Broadreach Capital Partners, headquartered in Palo Alto, Calif., is a real estate development company that owns such luxury hotels and resorts as The Carlyle in New York; the Biltmore Santa Barbara on the California coast; The Park Hyatt in Sydney, Australia; and the Rosewood hotel chain globally.
Cedar Capital Partners, based in London and New York, has a portfolio that includes such luxury destinations as The Savoy in London, the Lloyd Hotel in Amsterdam, the Monte Carlo Grand in Monaco, and The Shelborne in Miami.
Though both companies are involved with high-end luxury locations, Maritz and Leahy said they intend to keep Sundance’s “democratic” feel, rather than turning it into a haven for the superrich.
“There’s a lot of superfluous luxury in the world,” Maritz said. “The ultimate luxury is finding a spot that is authentic to its place.”
Maritz said the companies have been consulting with a veteran in the ski industry, Bill Jensen, who in August left his job as CEO of Telluride Ski and Golf Resort in Colorado.
Nathan Rafferty, president and CEO of Ski Utah, said that “Robert Redford has been very deliberate about the way he has treated the gem that is Sundance. I have a great amount of trust that he has put it in the hands of people who will treat it as delicately as he has.”
As part of the sale, Broadreach and Cedar have committed to continue Redford’s policies of responsible development and land preservation. The resort’s 2,600 acres include 1,845 acres that are preserved through a conservation easement and protective covenants.

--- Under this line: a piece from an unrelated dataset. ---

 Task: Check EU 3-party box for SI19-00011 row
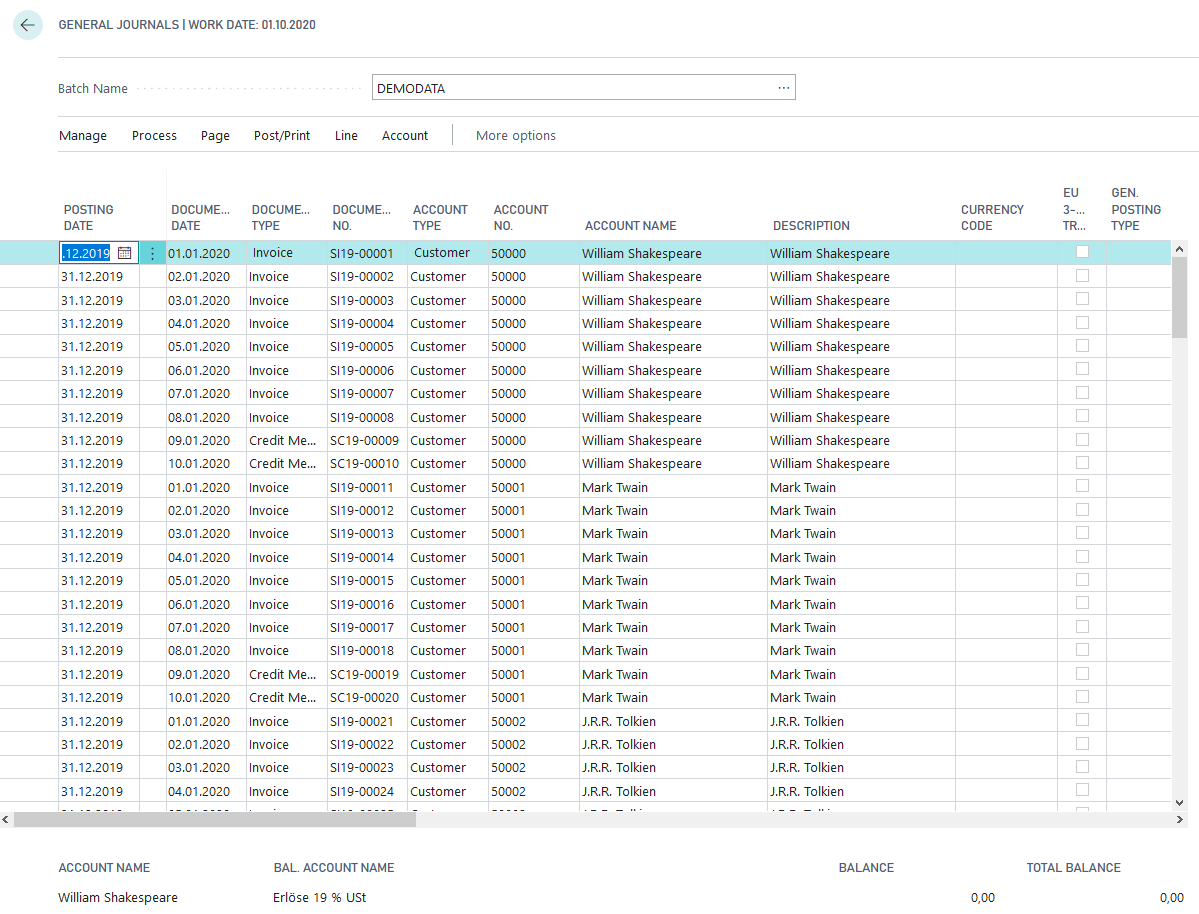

As part of Friday’s announcement, Redford and his family said they have formed a partnership with the nonprofit Utah Open Lands to put more than 300 acres of land — wildlife habitat, streams and wetlands — into permanent protection. The Redford Family Elk Meadows Preserve will lie at the base of Mount Timpanogos, in the meadow below Stewart Falls, where there are popular trails for hiking and cross-country skiing.

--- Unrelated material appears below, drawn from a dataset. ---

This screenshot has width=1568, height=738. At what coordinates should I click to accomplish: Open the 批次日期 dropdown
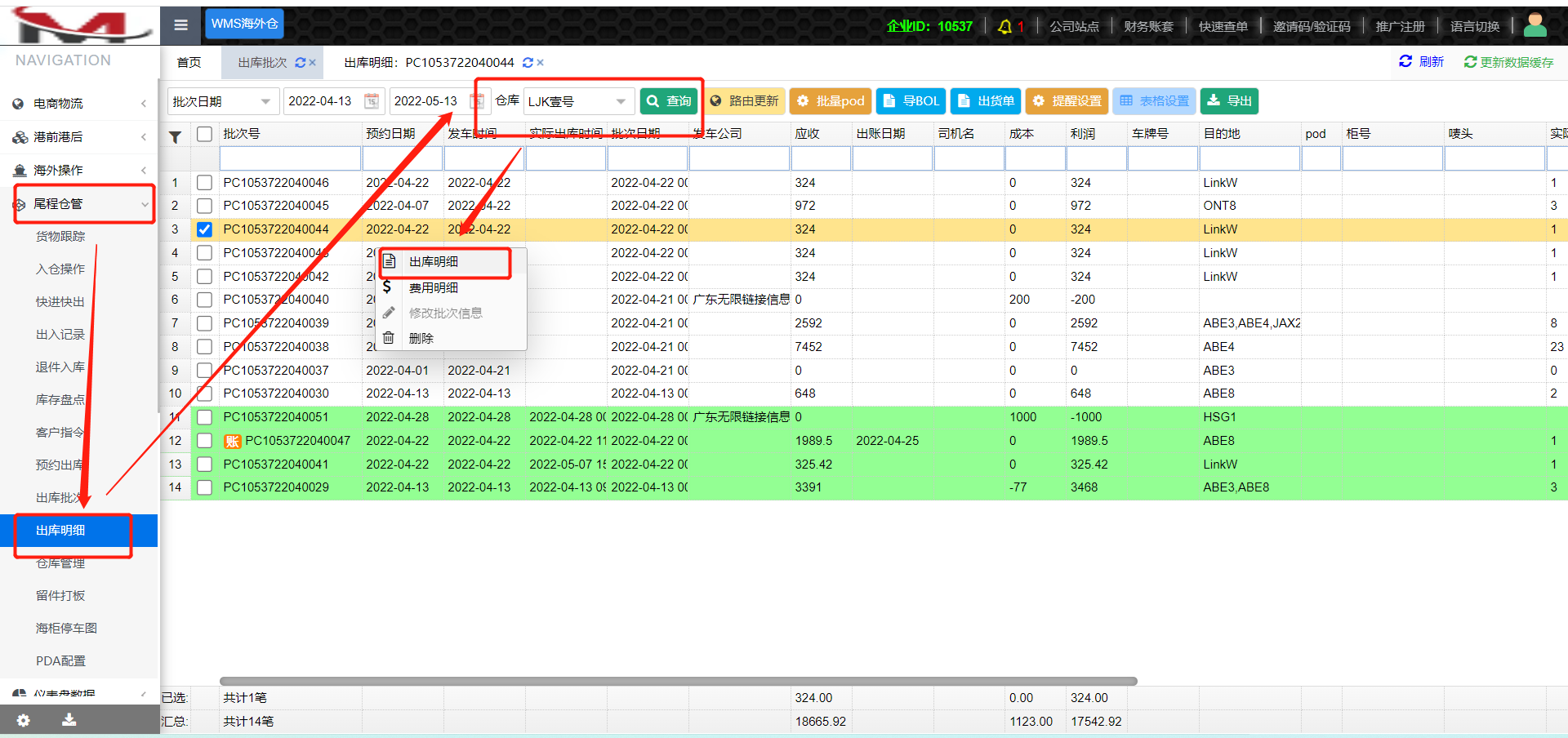pos(222,101)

Wendy Fisher, executive director of Utah Open Lands, said it was “a humbling honor” to work with the Redford family to create the preserve. “We always want to balance the stewardship of these lands the way the Redfords have,” Fisher said.
The sale does not affect the other entities that bear the Sundance name, or Redford’s involvement in them. Those include: the Sundance Institute, the arts nonprofit Redford launched in 1981; the Sundance Film Festival, which the institute took over in 1985; the Sundance Catalog; the SundanceTV cable channel; or The Redford Center, the San Francisco-based nonprofit that fosters filmmaking about environmental and social justice issues.
The resort will continue to play host to Sundance Institute and Redford Center events. Those include the institute’s summer labs, and the Sundance Screening Room’s status as a venue for the Sundance Film Festival every January. (The screening room will remain dark for the 2021 festival, which will be conducted mostly online because of the COVID-19 pandemic.)
In 1961, Redford and his first wife, Provo native Lola van Wagenen, bought two acres of land by the Timp Haven ski resort, and built a house there. Redford considered the land therapeutic, a refuge from Hollywood. He would often say, “other people have analysis. I have Utah.”
In 1969, Redford bought Timp Haven, and renamed it after his character from the movie that made him a star, “Butch Cassidy and the Sundance Kid.”
In 1981, Redford launched his Sundance Institute with a Filmmakers Lab program at the resort. Fledgling directors and writers have gathered with mentors every summer, workshopping their independent scripts, using the resort’s cabins and facilities as sets, editing bays and meeting spaces. The labs have been a constant for the institute for four decades, though this summer’s sessions went virtual because of the pandemic.
Redford said he missed having this year’s labs in person, “because I could see what happened when we pull people from all different walks of life, from different countries, coming to the same spot. The value of people coming together and sharing their ideas and information, together rather than virtually.”